Thank you so much for all of your sweet words to Friday's {this moment}, at the news of my grandmother's passing. I am touched that so many of you had remembered me writing about her and her role in my life in the years past. I hadn't realized just how much I had done that, but how could I not have? She taught me so much.
We are just back from a long weekend family getaway - we think it was our first overnight with all seven of us since late in the summer of 2013. But with a farm sitter secured and long-ago-made plans in place, we got ourselves right out of dodge, thinking we were leaving behind an epic snowstorm. Turns out, we weren't leaving one behind (we only got an inch here at home), but driving right into one! A foot or more landed where we were - deep in the woods - on top of the already enormous piles of snow that have come down this winter. And a snowed-in weekend with dear old friends commenced, a day longer even than originally expected (thank you, snow). A total number of children that far outnumbered the adults, a ridiculous amount of good food and drink, and I do believe a touch of every possible winter sport that can be found deep in the New England woods with Moms and Dads who once were (and some still are) outdoor adventurers of every kind. Ice fishing, sledding, snowmobiling, skiing, and more - ranging the spectrum from entirely benign and completely appropriate for all ages to....slightly sketchy, but wicked fun. Or so say my teen boys. And Papa. And Adelaide too (she's a brave one, that girl). All of the above resulting in blissfully exhausted children crashing into bed each night - full of good times with friends they've known since they were babies, and new adventures shared.

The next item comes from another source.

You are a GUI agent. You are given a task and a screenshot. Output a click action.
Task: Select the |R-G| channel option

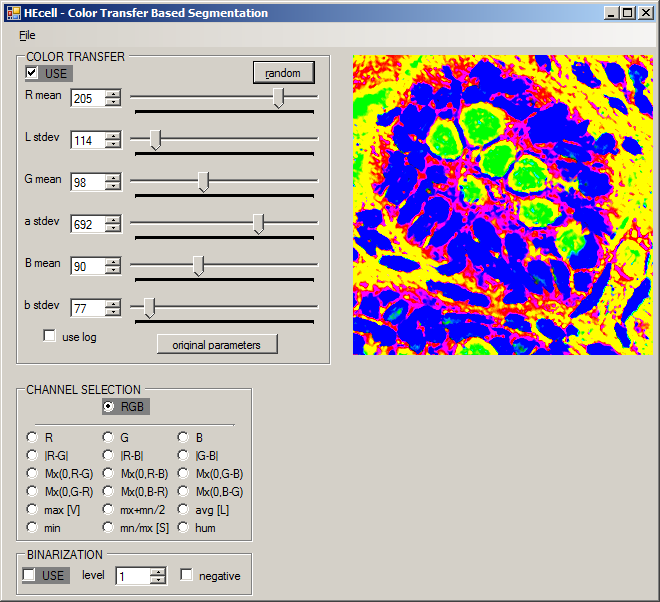click(x=33, y=455)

I, for one, feel as though I did very little these past few days. I brought work, and edited - I kid you not - one sentence. I brought knitting, and only a few rows were added. I brought my camera and all my favorite lenses, and came home with a nearly empty camera card. I did take a two hour walk. And I must have done a lot of cooking. Definitely a lot of eating. Maybe a little bit of drinking. And without a doubt - a whole lot of laughing, talking, crying, hugging, listening and all that good stuff that happens when loved ones gather. When we began packing up the car to leave - even with our extended stay - I thought it couldn't be possible that three days had gone by. It was, I realize now, just the weekend I needed, just the very pause and slowness, and peace that I've been craving.

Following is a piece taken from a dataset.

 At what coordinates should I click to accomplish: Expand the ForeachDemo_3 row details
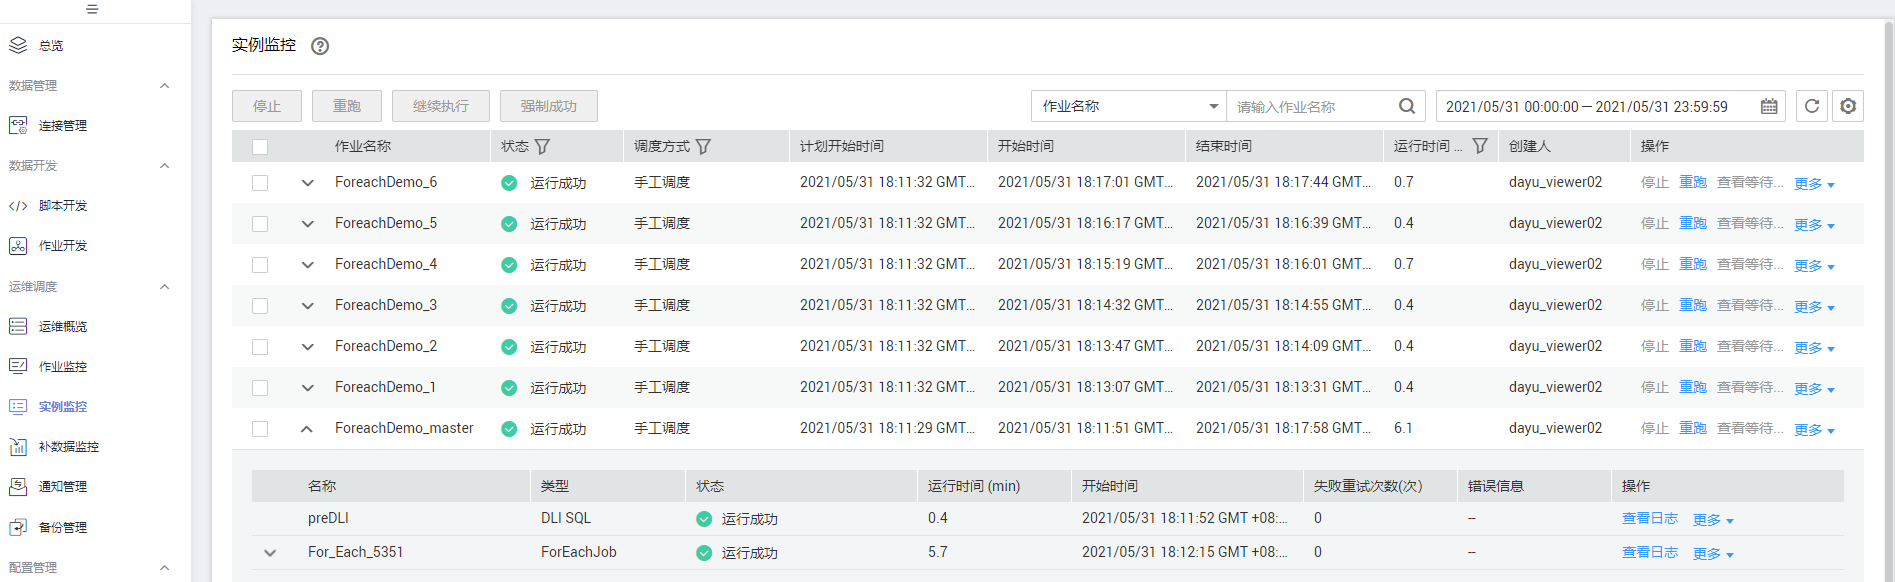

Today, we return to farm chores and daily work (SONG goes to print this week- stay tuned!), and our regular at-home - oh so good but very busy - rhythm, plus a lot of time spent with extended family celebrating the life of a very special woman. I'm ready for all of that, but holding onto and honoring a long weekend that was just right, and full of the very moments in life that make it all so special....whether with the family we are born into, or that we have chosen. A blessing, all of it, and deep and nurturing breath with which to proceed.